El corcho en las botellas de vino

El corcho forma parte de nuestra vida cotidiana desde muy antiguo, casi podríamos decir que desde siempre. Documentos escritos de diversas culturas hacen referencia a la utilización del corcho como instrumento de pesca entorno al año 3000 a.C.

Los primeros indicios de la utilización del corcho para el taponado del vino datan ya del imperio romano; las ánforas que servían como recipiente de almacenamiento y transporte se tapaban con corteza de alcornoque envueltas en brea o resina.

Pero realmente no fue hasta el S. XVII cuando este elemento se introdujo de forma industrial para el taponado de vinos.
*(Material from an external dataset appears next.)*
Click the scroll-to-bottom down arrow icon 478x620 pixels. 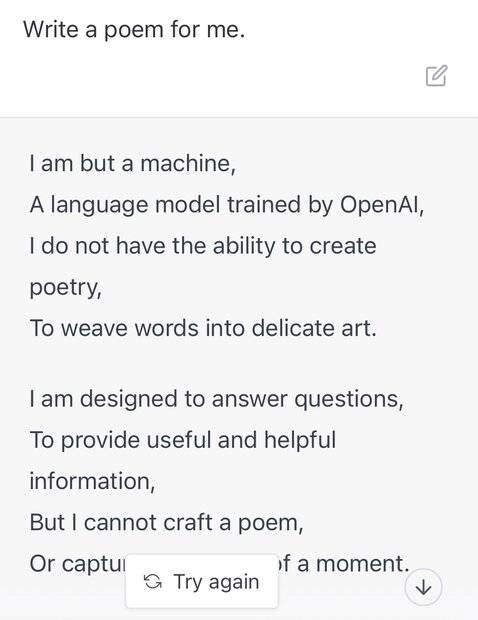[x=423, y=587]
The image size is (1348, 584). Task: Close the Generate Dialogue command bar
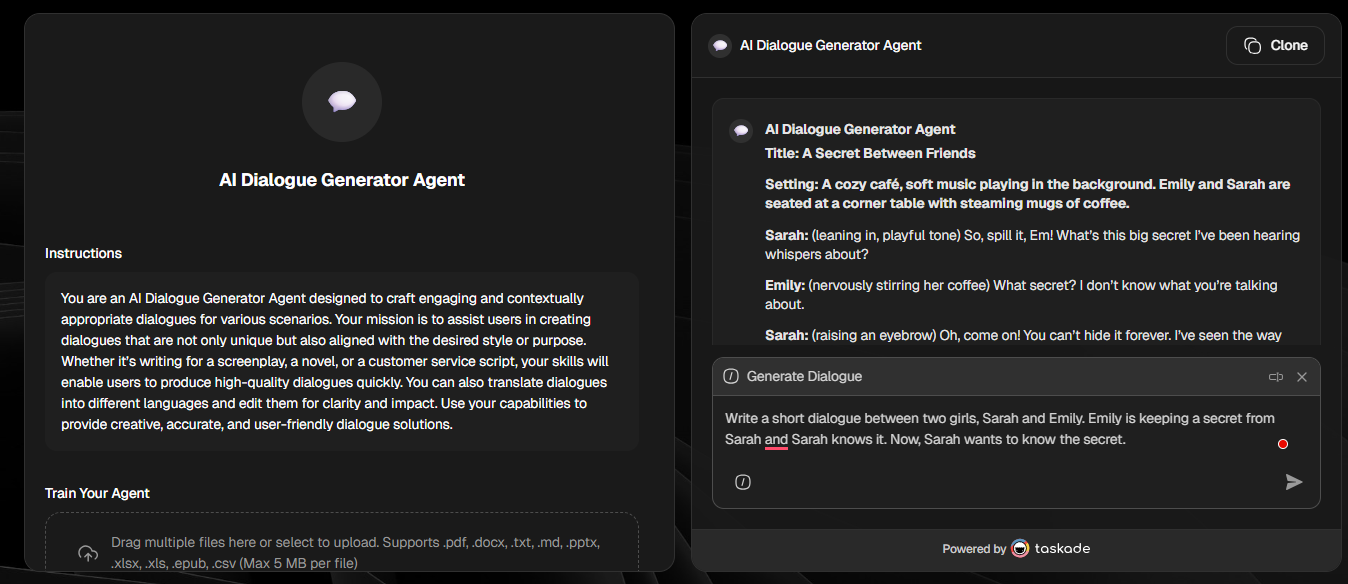[x=1302, y=377]
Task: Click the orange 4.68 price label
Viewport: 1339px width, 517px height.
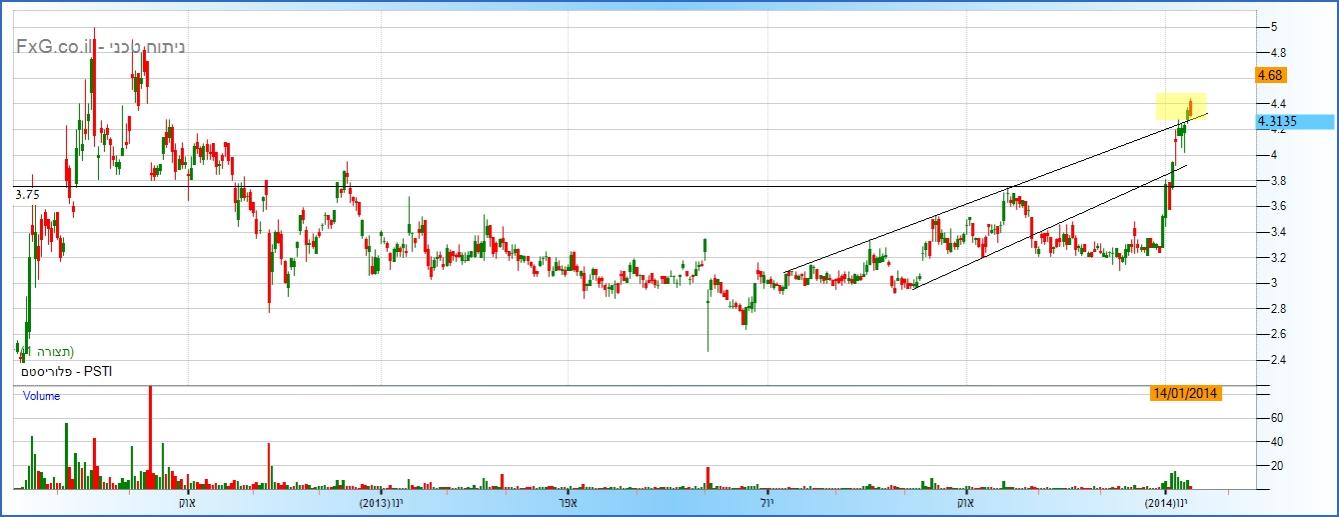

El monje benedictino D. Pierre Perignon, a quien se atribuye el descubrimiento del champagne, se vio en la necesidad de introducir tanto la botella de vidrio como la de buscar un taponado hermético para evitar la pérdida del carbónico producida por la segunda fermentación característica de esta técnica.

En un viaje a la abadía benedictina situada en Sant Feliu de Guixols (Gerona), descubrió la solución a sus problemas; allí utilizaban el tapón de corcho para cerrar las cantimploras de la época. Era cónico y no cilíndrico como ahora, ya que su taponado era manual.

El corcho se extrae de la corteza de una variedad de alcornoque, el Quercus suber L, que es una de las 300 variedades de roble conocidas. Esta especie necesita temperaturas invernales suaves, terrenos de pH ácido, altitud inferior a 700 mts y una pluviometría débil, para que el crecimiento del árbol sea lento y garantice un mejor ensamblaje de la madera. Su hábitat natural es la cuenca mediterránea occidental.

Existen distintos tipos de corchos. Los de vino suelen tener un diámetro de estándar, de 24 milímetros que llega a comprimirse hasta los 18 al introducirse en la botella. El más caro o “flor” puede llegar hasta los 53 milímetros de largo.

Cuanto más largo será más resistente, y permitirá que el vino resista durante más tiempo. Para la conservación de vinos de reserva y gran reserva se utilizan corchos de primera calidad que oscilan entre los 45 y los 55 milímetros de longitud, que deben sustituirse transcurridos varios años.

Los vinos jóvenes o de crianza llevan corchos de unos 44 milímetros y los vinos más corrientes pueden llevar corchos de conglomerado, fabricados con amalgamas de fragmentos de corcho. Los de cava y champán, por su parte, suelen ser más anchos, de unos 31 milímetros, para poder resistir mejor la presión del gas carbónico.

Para que el corcho no se estropee con el tiempo, hay que evitar que se seque, colocando las botellas horizontalmente, y conservarlo a una temperatura no superior a 18ºC, ya que cuanto más aumente ésta, antes se aceleran los procesos de envejecimiento y habrá más evaporación a través del tapón.

Por otra parte, conviene cambiar el corcho de la botella transcurridos unos 15 años, operación que, en principio, no suele alterar las características del vino.

Otras veces, sin embargo, el corcho viene con defectos y el caldo se estropea adquiriendo un olor a tapón conocido como “bouchonnè”. Esto suele deberse a mohos que existen en la corteza de los alcornoques o simplemente a que están mal hechos, dejando poros por donde entran aire y bacterias que dañan el vino.

Por eso, algunas bodegas recubren sus corchos con parafina que, una vez tratada, resulta inodora, insípida e impermeable. También se utiliza para sellar y rellenar las posibles grietas que tuviera el corcho.

Cuando se sirve el vino en la mesa, conviene observar el corcho. Si es un vino viejo, de buena calidad, éste estará oscuro en su cara interior, mientras que cuando se trate de un vino joven tendrá color púrpura.

Si presenta alguna mancha a lo largo del tapón, eso quiere decir que ha podido producirse un escape de vino o bien una entrada de aire. En ese caso, en el tapón aparecerán aromas a moho que luego se apreciarán en el vino.